Available records section start
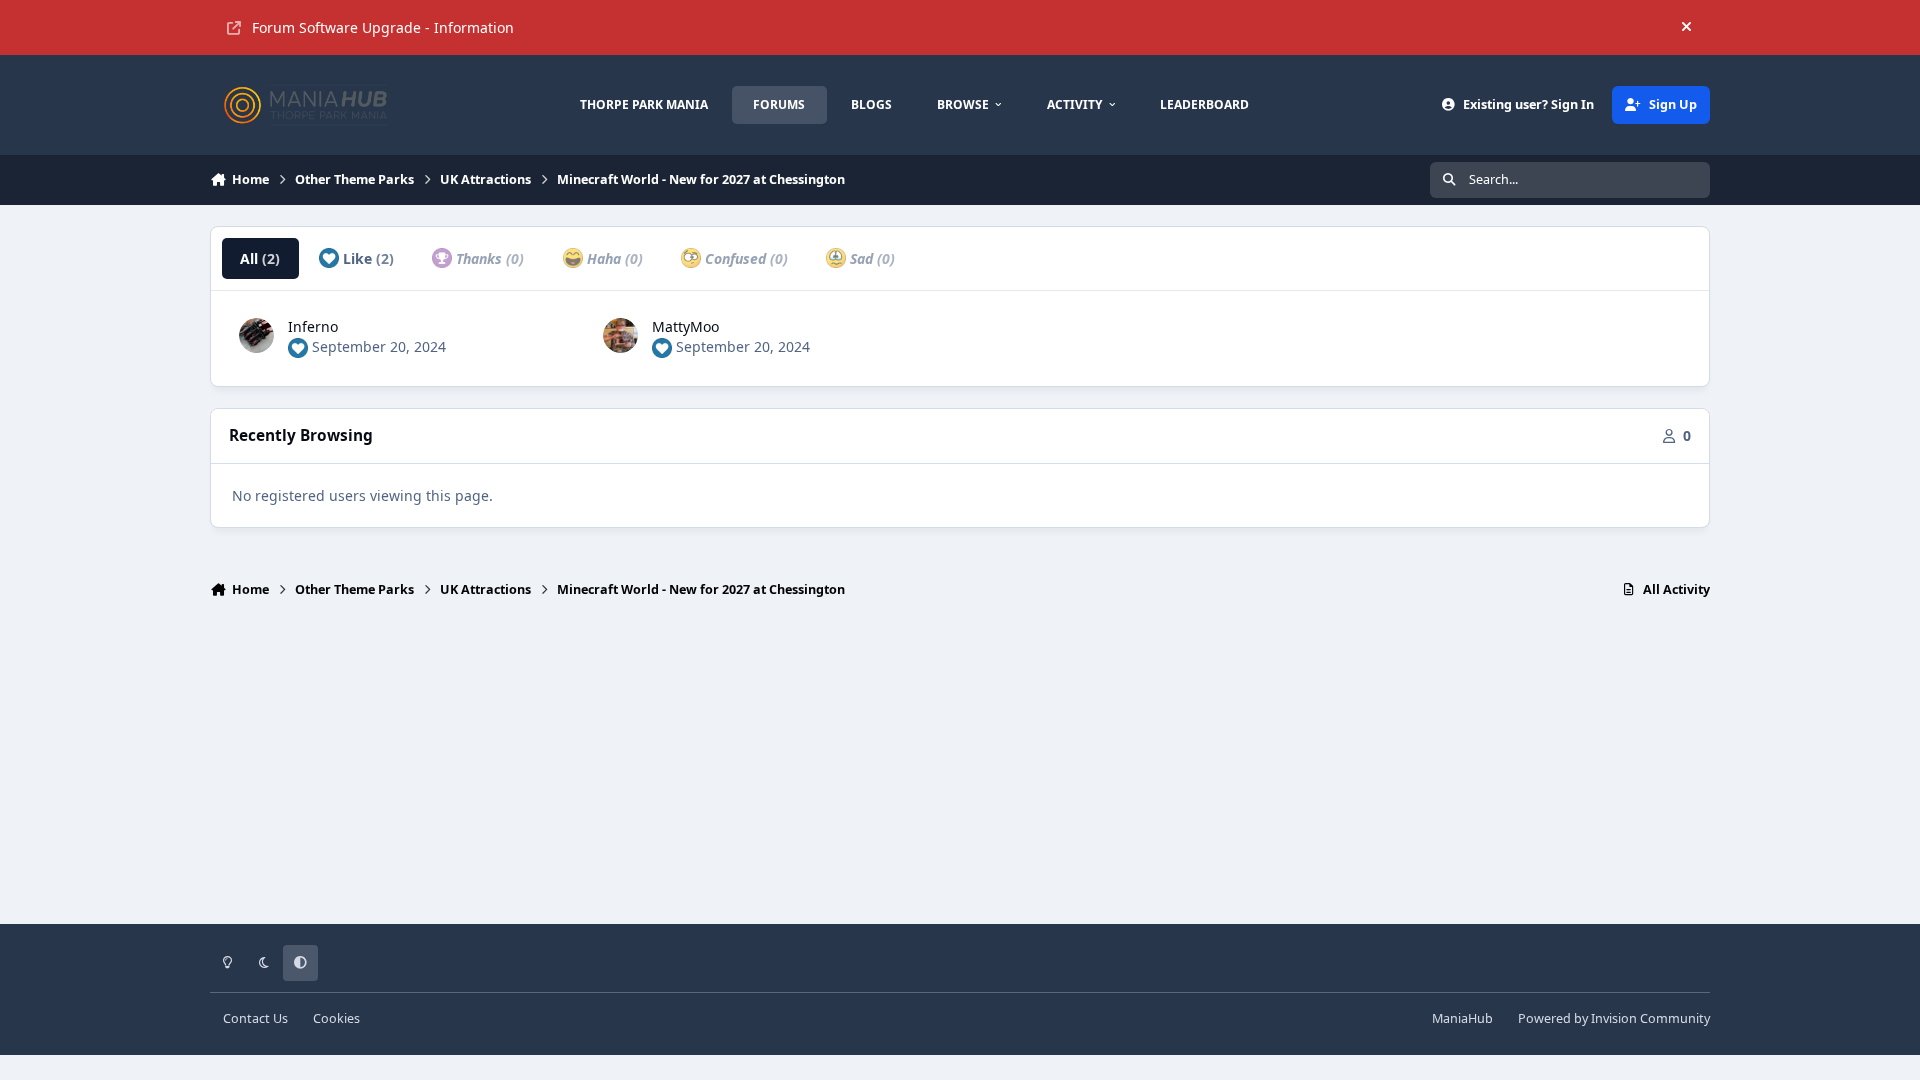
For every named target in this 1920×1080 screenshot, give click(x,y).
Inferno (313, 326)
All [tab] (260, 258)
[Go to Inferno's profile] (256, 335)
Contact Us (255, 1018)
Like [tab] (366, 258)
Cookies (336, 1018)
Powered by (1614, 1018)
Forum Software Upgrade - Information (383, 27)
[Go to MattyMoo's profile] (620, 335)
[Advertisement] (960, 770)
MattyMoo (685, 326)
Available records section end
* What needs to be done: When copying the data above, repeat every word exactly and drop the pictures.

* Answer to the problem:
For every named target in this 1920×1080 screenshot, give click(x,y).
Inferno (313, 326)
All [tab] (260, 258)
[Go to Inferno's profile] (256, 335)
Contact Us (255, 1018)
Like [tab] (366, 258)
Cookies (336, 1018)
Powered by (1614, 1018)
Forum Software Upgrade - Information (383, 27)
[Go to MattyMoo's profile] (620, 335)
[Advertisement] (960, 770)
MattyMoo (685, 326)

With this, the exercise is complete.